___ Exercise inputs ___

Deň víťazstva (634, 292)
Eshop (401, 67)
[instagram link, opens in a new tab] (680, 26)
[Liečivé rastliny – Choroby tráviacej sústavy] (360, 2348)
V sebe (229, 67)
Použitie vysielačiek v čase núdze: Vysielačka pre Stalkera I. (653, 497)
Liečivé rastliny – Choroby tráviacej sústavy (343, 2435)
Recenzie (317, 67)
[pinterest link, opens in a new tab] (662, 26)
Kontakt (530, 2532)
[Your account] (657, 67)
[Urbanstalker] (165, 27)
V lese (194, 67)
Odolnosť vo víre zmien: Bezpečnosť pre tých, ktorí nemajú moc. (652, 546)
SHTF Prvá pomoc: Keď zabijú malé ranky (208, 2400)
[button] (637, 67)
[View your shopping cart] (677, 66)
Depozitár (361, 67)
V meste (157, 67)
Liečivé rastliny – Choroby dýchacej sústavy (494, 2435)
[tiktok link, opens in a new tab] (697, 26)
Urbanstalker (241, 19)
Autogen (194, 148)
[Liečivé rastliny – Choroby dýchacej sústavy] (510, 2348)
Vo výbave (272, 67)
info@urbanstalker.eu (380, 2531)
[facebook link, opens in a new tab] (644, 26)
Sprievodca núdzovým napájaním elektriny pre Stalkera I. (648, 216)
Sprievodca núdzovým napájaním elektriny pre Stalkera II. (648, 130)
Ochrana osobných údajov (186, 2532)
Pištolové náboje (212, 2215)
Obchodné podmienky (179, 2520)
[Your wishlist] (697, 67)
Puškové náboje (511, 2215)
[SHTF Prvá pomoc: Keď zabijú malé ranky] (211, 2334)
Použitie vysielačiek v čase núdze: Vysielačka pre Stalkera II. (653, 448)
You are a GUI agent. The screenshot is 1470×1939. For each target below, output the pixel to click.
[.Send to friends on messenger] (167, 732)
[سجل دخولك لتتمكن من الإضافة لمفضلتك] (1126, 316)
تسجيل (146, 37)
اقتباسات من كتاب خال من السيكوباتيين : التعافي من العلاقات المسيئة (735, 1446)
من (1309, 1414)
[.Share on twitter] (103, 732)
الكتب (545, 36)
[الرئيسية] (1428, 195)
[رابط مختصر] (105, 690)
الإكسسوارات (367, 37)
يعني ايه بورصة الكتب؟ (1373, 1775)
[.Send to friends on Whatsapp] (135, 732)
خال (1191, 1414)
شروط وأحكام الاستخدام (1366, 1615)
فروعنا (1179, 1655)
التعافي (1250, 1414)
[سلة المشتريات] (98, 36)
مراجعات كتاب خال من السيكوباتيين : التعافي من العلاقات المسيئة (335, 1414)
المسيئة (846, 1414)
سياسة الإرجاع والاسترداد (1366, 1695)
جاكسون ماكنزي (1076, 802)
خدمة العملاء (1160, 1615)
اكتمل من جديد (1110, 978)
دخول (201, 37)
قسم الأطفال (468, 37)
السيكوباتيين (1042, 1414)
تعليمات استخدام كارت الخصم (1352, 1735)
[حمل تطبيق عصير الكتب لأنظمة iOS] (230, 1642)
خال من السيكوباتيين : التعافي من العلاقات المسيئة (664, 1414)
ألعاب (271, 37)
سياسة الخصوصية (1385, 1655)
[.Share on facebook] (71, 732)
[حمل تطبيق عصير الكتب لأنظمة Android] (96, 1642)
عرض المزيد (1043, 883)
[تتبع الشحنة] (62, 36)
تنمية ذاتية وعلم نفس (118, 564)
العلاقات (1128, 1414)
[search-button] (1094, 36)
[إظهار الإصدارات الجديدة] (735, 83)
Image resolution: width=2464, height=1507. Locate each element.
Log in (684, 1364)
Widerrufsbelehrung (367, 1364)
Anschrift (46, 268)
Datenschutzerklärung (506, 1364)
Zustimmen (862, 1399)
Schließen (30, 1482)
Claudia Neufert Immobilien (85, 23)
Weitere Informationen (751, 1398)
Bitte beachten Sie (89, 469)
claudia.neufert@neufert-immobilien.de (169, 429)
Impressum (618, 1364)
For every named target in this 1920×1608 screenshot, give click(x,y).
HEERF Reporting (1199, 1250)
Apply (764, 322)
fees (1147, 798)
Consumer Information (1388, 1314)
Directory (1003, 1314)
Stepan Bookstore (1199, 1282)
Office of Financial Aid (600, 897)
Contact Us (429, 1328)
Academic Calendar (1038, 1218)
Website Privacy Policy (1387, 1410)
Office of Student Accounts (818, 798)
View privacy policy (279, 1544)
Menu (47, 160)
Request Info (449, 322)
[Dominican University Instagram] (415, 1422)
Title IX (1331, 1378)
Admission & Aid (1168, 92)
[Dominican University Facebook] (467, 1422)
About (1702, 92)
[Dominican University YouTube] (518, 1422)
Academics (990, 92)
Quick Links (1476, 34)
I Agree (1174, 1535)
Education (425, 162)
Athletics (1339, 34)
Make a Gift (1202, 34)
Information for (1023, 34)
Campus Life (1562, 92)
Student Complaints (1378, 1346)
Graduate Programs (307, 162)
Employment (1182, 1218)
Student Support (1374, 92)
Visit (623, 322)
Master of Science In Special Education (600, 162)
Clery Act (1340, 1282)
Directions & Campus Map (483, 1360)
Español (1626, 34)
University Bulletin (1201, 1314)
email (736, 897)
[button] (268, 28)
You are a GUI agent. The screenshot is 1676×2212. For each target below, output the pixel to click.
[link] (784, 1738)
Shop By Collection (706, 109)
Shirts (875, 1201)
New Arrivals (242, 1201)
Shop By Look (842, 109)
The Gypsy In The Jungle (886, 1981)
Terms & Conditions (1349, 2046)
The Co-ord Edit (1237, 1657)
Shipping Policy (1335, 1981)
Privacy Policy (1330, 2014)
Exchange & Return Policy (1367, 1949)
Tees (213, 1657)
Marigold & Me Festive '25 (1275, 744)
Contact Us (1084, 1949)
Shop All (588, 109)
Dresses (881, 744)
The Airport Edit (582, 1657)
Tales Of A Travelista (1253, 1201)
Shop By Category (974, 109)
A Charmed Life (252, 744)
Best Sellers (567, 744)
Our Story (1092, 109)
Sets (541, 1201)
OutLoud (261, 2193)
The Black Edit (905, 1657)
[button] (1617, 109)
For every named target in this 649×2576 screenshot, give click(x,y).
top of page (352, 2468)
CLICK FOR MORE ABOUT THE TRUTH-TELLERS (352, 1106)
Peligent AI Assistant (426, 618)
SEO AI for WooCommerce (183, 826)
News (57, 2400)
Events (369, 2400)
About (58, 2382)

___

» **Work instructions**: A full, exact copy of the entries is required. Return it.

» **Task response**:
Deň víťazstva (634, 292)
Eshop (401, 67)
[instagram link, opens in a new tab] (680, 26)
[Liečivé rastliny – Choroby tráviacej sústavy] (360, 2348)
V sebe (229, 67)
Použitie vysielačiek v čase núdze: Vysielačka pre Stalkera I. (653, 497)
Liečivé rastliny – Choroby tráviacej sústavy (343, 2435)
Recenzie (317, 67)
[pinterest link, opens in a new tab] (662, 26)
Kontakt (530, 2532)
[Your account] (657, 67)
[Urbanstalker] (165, 27)
V lese (194, 67)
Odolnosť vo víre zmien: Bezpečnosť pre tých, ktorí nemajú moc. (652, 546)
SHTF Prvá pomoc: Keď zabijú malé ranky (208, 2400)
[button] (637, 67)
[View your shopping cart] (677, 66)
Depozitár (361, 67)
V meste (157, 67)
Liečivé rastliny – Choroby dýchacej sústavy (494, 2435)
[tiktok link, opens in a new tab] (697, 26)
Urbanstalker (241, 19)
Autogen (194, 148)
[Liečivé rastliny – Choroby dýchacej sústavy] (510, 2348)
Vo výbave (272, 67)
info@urbanstalker.eu (380, 2531)
[facebook link, opens in a new tab] (644, 26)
Sprievodca núdzovým napájaním elektriny pre Stalkera I. (648, 216)
Sprievodca núdzovým napájaním elektriny pre Stalkera II. (648, 130)
Ochrana osobných údajov (186, 2532)
Pištolové náboje (212, 2215)
Obchodné podmienky (179, 2520)
[Your wishlist] (697, 67)
Puškové náboje (511, 2215)
[SHTF Prvá pomoc: Keď zabijú malé ranky] (211, 2334)
Použitie vysielačiek v čase núdze: Vysielačka pre Stalkera II. (653, 448)
You are a GUI agent. The screenshot is 1470×1939. For each target below, output the pixel to click.
[.Send to friends on messenger] (167, 732)
[سجل دخولك لتتمكن من الإضافة لمفضلتك] (1126, 316)
تسجيل (146, 37)
اقتباسات من كتاب خال من السيكوباتيين : التعافي من العلاقات المسيئة (735, 1446)
من (1309, 1414)
[.Share on twitter] (103, 732)
الكتب (545, 36)
[الرئيسية] (1428, 195)
[رابط مختصر] (105, 690)
الإكسسوارات (367, 37)
يعني ايه بورصة الكتب؟ (1373, 1775)
[.Send to friends on Whatsapp] (135, 732)
خال (1191, 1414)
شروط وأحكام الاستخدام (1366, 1615)
فروعنا (1179, 1655)
التعافي (1250, 1414)
[سلة المشتريات] (98, 36)
مراجعات كتاب خال من السيكوباتيين : التعافي من العلاقات المسيئة (335, 1414)
المسيئة (846, 1414)
سياسة الإرجاع والاسترداد (1366, 1695)
جاكسون ماكنزي (1076, 802)
خدمة العملاء (1160, 1615)
اكتمل من جديد (1110, 978)
دخول (201, 37)
قسم الأطفال (468, 37)
السيكوباتيين (1042, 1414)
تعليمات استخدام كارت الخصم (1352, 1735)
[حمل تطبيق عصير الكتب لأنظمة iOS] (230, 1642)
خال من السيكوباتيين : التعافي من العلاقات المسيئة (664, 1414)
ألعاب (271, 37)
سياسة الخصوصية (1385, 1655)
[.Share on facebook] (71, 732)
[حمل تطبيق عصير الكتب لأنظمة Android] (96, 1642)
عرض المزيد (1043, 883)
[تتبع الشحنة] (62, 36)
تنمية ذاتية وعلم نفس (118, 564)
العلاقات (1128, 1414)
[search-button] (1094, 36)
[إظهار الإصدارات الجديدة] (735, 83)
Image resolution: width=2464, height=1507. Locate each element.
Log in (684, 1364)
Widerrufsbelehrung (367, 1364)
Anschrift (46, 268)
Datenschutzerklärung (506, 1364)
Zustimmen (862, 1399)
Schließen (30, 1482)
Claudia Neufert Immobilien (85, 23)
Weitere Informationen (751, 1398)
Bitte beachten Sie (89, 469)
claudia.neufert@neufert-immobilien.de (169, 429)
Impressum (618, 1364)
For every named target in this 1920×1608 screenshot, give click(x,y).
HEERF Reporting (1199, 1250)
Apply (764, 322)
fees (1147, 798)
Consumer Information (1388, 1314)
Directory (1003, 1314)
Stepan Bookstore (1199, 1282)
Office of Financial Aid (600, 897)
Contact Us (429, 1328)
Academic Calendar (1038, 1218)
Website Privacy Policy (1387, 1410)
Office of Student Accounts (818, 798)
View privacy policy (279, 1544)
Menu (47, 160)
Request Info (449, 322)
[Dominican University Instagram] (415, 1422)
Title IX (1331, 1378)
Admission & Aid (1168, 92)
[Dominican University Facebook] (467, 1422)
About (1702, 92)
[Dominican University YouTube] (518, 1422)
Academics (990, 92)
Quick Links (1476, 34)
I Agree (1174, 1535)
Education (425, 162)
Athletics (1339, 34)
Make a Gift (1202, 34)
Information for (1023, 34)
Campus Life (1562, 92)
Student Complaints (1378, 1346)
Graduate Programs (307, 162)
Employment (1182, 1218)
Student Support (1374, 92)
Visit (623, 322)
Master of Science In Special Education (600, 162)
Clery Act (1340, 1282)
Directions & Campus Map (483, 1360)
Español (1626, 34)
University Bulletin (1201, 1314)
email (736, 897)
[button] (268, 28)
You are a GUI agent. The screenshot is 1676×2212. For each target below, output the pixel to click.
[link] (784, 1738)
Shop By Collection (706, 109)
Shirts (875, 1201)
New Arrivals (242, 1201)
Shop By Look (842, 109)
The Gypsy In The Jungle (886, 1981)
Terms & Conditions (1349, 2046)
The Co-ord Edit (1237, 1657)
Shipping Policy (1335, 1981)
Privacy Policy (1330, 2014)
Exchange & Return Policy (1367, 1949)
Tees (213, 1657)
Marigold & Me Festive '25 (1275, 744)
Contact Us (1084, 1949)
Shop All (588, 109)
Dresses (881, 744)
The Airport Edit (582, 1657)
Tales Of A Travelista (1253, 1201)
Shop By Category (974, 109)
A Charmed Life (252, 744)
Best Sellers (567, 744)
Our Story (1092, 109)
Sets (541, 1201)
OutLoud (261, 2193)
The Black Edit (905, 1657)
[button] (1617, 109)
For every named target in this 649×2576 screenshot, give click(x,y).
top of page (352, 2468)
CLICK FOR MORE ABOUT THE TRUTH-TELLERS (352, 1106)
Peligent AI Assistant (426, 618)
SEO AI for WooCommerce (183, 826)
News (57, 2400)
Events (369, 2400)
About (58, 2382)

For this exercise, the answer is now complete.